Auch weil die Unzufriedenheit in der Bevölkerung wächst, schalten Städte alte Kohlekraftwerke ab. Mittlerweile hat sich ein Dutzend Provinzen vorgenommen, den Verbrauch zu reduzieren. Ein landesweit geplanter Handel mit CO2-Verschmutzungsrechten soll dies unterstützen. Damit könnte das Ziel des „Energy Development Strategy Action Plan“ erreicht werden, den Anteil der Kohle am Gesamtenergieverbrauch von heute 64,2 Prozent bis 2020 auf unter 62 Prozent zu drücken.

Die nationale Regierung sorgt auch dafür, dass die erneuerbaren Energien zügig ausgebaut werden.
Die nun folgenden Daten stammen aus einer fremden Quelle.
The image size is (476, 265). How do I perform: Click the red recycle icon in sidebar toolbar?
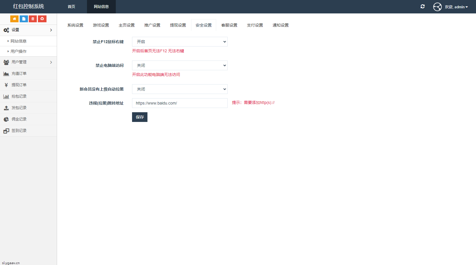42,19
Bis 2020 sollen die nicht fossilen Energien – inklusive der Atomkraft – mindestens 15 Prozent des Primärenergieverbrauchs ausmachen, bis 2030 mindestens 20 Prozent. Inzwischen investiert kein Land der Welt so viel in Wasser, Wind und Sonne wie China. Im Jahr 2014 waren es rund 90 Milliarden US-Dollar. Allerdings ist der Ausbau von Wasserkraft durch Großprojekte wegen gravierender Auswirkungen auf die Umwelt und teilweise schwerer Menschenrechtsverletzungen hoch umstritten. Allein für den Bau des Drei-Schluchten-Staudamms mussten fast 1,5 Millionen Menschen umgesiedelt werden. Im Vergleich zum Vorjahr hat China die installierte Leistung vor allem von Windkraft (plus 26 Prozent) und Solarkraft (plus 67 Prozent) deutlich erhöht.
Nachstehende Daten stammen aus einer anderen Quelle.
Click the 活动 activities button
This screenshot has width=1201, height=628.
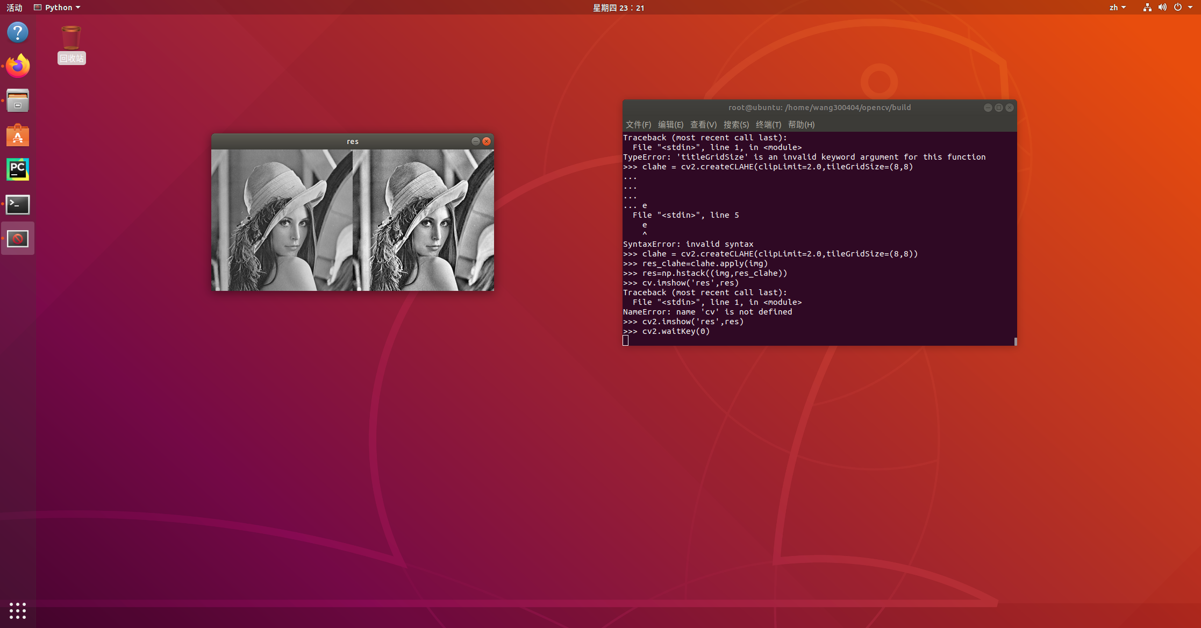pos(15,8)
Bleibt der Kohleverbrauch Chinas rückläufig, werden viele Kraftwerke überflüssig sein

In der Folge laufen Chinas Kohlekraftwerke immer weniger. Im Jahr 2014 produzierten sie 1,4 Prozent weniger Strom als noch im Vorjahr; inzwischen sind sie im Schnitt nur noch zu 54 Prozent ausgelastet. Das ist der niedrigste Stand seit drei Jahrzehnten. Chinas Kohlebranche leidet inzwischen unter einem gewaltigen Überschuss an Kapazitäten. Auch deshalb wurden etliche geplante Kohleprojekte in den vergangenen Jahren gestoppt.

Fallende Preise, das Verbot besonders schmutziger Sorten und schärfere Umweltauflagen drücken die Gewinne der Bergbaukonzerne. Drei von vier chinesischen Kohlefirmen schrieben zuletzt rote Zahlen. In den vergangenen vier Jahren mussten fast 6.000 Kohleminen dichtmachen. Bis Ende 2015 sollen weitere 2.000 Minen geschlossen werden. Während Minenunternehmen aufgrund finanziellen Drucks und politischer Vorgaben aufgeben, planen andere Unternehmen neue Kohlekraftwerke.

China importiert weniger als zehn Prozent seiner Kohle. Wenn der Inlandsverbrauch schrumpft, spüren ds die Lieferländer sofort

Experten warnen vor den Gefahren einer Investitionsblase, die durch die Überkapazitäten im Kraftwerkspark entstehen. Denn noch immer werden neue Kraftwerke geplant, die am Ende wohl kaum benötigt werden. Der Wert von Firmen mit großen Kohlereserven wird an den Aktienmärkten nach unten korrigiert, wenn ihre Vorräte an Wert verlieren. Dies wird sich auch auf benachbarte Sektoren, Großinvestoren und Banken auswirken, die Aktien an Kohleunternehmen halten oder Kredite vergeben haben. Platzt die chinesische Kohleblase, drohen nicht nur finanzielle Risiken für das Land, sondern für den gesamten asiatischen Raum. Auch die großen australischen und indonesischen Bergbaukonzerne, die ihre Exporte voll auf China ausgerichtet haben, werden die Schwierigkeiten schnell zu spüren bekommen.

Dass die chinesische Regierung beginnt, Kohle kritisch zu behandeln, und das Zeitalter der erneuerbaren Energien einläutet, ist ein starkes Signal an den Rest der Welt. Weil China die Massenproduktion moderner Anlagen anregt, werden deren Kosten sinken. So beschleunigt ausgerechnet das Land mit der schlechtesten Schadstoffbilanz die weltweite Energiewende.